Ini sebenarnya adalah masalah yang sangat canggih dan permintaan sulit dari dosen Anda!
Dalam hal bagaimana Anda mengatur data Anda, persegi panjang 1070 x 10 baik-baik saja. Misalnya, dalam R:
> conflict.data <- data.frame(
+ confl = sample(0:1, 1070, replace=T),
+ country = factor(rep(1:107,10)),
+ period = factor(rep(1:10, rep(107,10))),
+ landdeg = sample(c("Type1", "Type2"), 1070, replace=T),
+ popincrease = sample(0:1, 1070, replace=T),
+ liveli =sample(0:1, 1070, replace=T),
+ popden = sample(c("Low", "Med", "High"), 1070, replace=T),
+ NDVI = rnorm(1070,100,10),
+ NDVIdecl1 = sample(0:1, 1070, replace=T),
+ NDVIdecl2 = sample(0:1, 1070, replace=T))
> head(conflict.data)
confl country period landdeg popincrease liveli popden NDVI NDVIdecl1 NDVIdecl2
1 1 1 1 Type1 1 0 Low 113.4744 0 1
2 1 2 1 Type2 1 1 High 103.2979 0 0
3 0 3 1 Type2 1 1 Med 109.1200 1 1
4 1 4 1 Type2 0 1 Low 112.1574 1 0
5 0 5 1 Type1 0 0 High 109.9875 0 1
6 1 6 1 Type1 1 0 Low 109.2785 0 0
> summary(conflict.data)
confl country period landdeg popincrease liveli popden NDVI NDVIdecl1 NDVIdecl2
Min. :0.0000 1 : 10 1 :107 Type1:535 Min. :0.0000 Min. :0.0000 High:361 Min. : 68.71 Min. :0.0000 Min. :0.0000
1st Qu.:0.0000 2 : 10 2 :107 Type2:535 1st Qu.:0.0000 1st Qu.:0.0000 Low :340 1st Qu.: 93.25 1st Qu.:0.0000 1st Qu.:0.0000
Median :1.0000 3 : 10 3 :107 Median :1.0000 Median :1.0000 Med :369 Median : 99.65 Median :1.0000 Median :0.0000
Mean :0.5009 4 : 10 4 :107 Mean :0.5028 Mean :0.5056 Mean : 99.84 Mean :0.5121 Mean :0.4888
3rd Qu.:1.0000 5 : 10 5 :107 3rd Qu.:1.0000 3rd Qu.:1.0000 3rd Qu.:106.99 3rd Qu.:1.0000 3rd Qu.:1.0000
Max. :1.0000 6 : 10 6 :107 Max. :1.0000 Max. :1.0000 Max. :130.13 Max. :1.0000 Max. :1.0000
(Other):1010 (Other):428
> dim(conflict.data)
[1] 1070 10
Untuk memasang model, fungsi glm () seperti yang disarankan @ gui11aume akan menjadi dasar ...

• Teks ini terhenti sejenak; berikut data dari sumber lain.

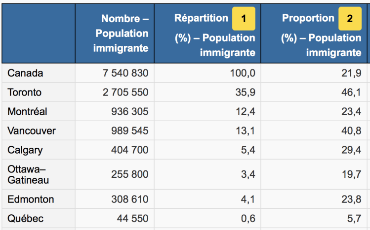Select the Vancouver row label
Screen dimensions: 370x230
(x=32, y=131)
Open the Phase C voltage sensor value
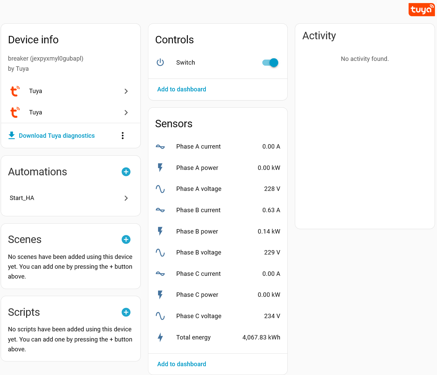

mod <- glm(confl~., family="binomial", data=conflict.data)
anova(mod)
... tetapi ini memiliki masalah yang memperlakukan "negara" (saya berasumsi Anda memiliki negara sebagai 107 unit Anda) sebagai efek tetap, sedangkan efek acak lebih tepat. Ini juga memperlakukan periode sebagai faktor sederhana, tidak ada autokorelasi yang diizinkan.

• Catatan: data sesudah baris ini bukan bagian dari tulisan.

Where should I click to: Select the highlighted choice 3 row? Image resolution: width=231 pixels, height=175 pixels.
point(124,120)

Anda dapat mengatasi masalah pertama dengan model efek campuran linier umum seperti pada paket lme4 misalnya Bates et al di R. Ada pengantar yang bagus untuk beberapa aspek di sini . Sesuatu seperti
library(lme4)
mod2 <- lmer(confl ~ landdeg + popincrease + liveli + popden +
NDVI + NDVIdecl1 + NDVIdecl2 + (1|country) +(1|period), family=binomial,
data=conflict.data)
summary(mod2)
akan menjadi langkah maju.
Sekarang masalah terakhir Anda adalah autokorelasi di 10 periode Anda. Pada dasarnya, 10 poin data Anda di masing-masing negara tidak bernilai sama seperti jika mereka 10 poin yang dipilih secara independen dan identik. Saya tidak mengetahui solusi perangkat lunak yang tersedia secara luas untuk autokorelasi dalam residu model multilevel dengan respons non-Normal. Tentu saja ini tidak diimplementasikan di lme4. Orang lain mungkin tahu lebih banyak dari saya.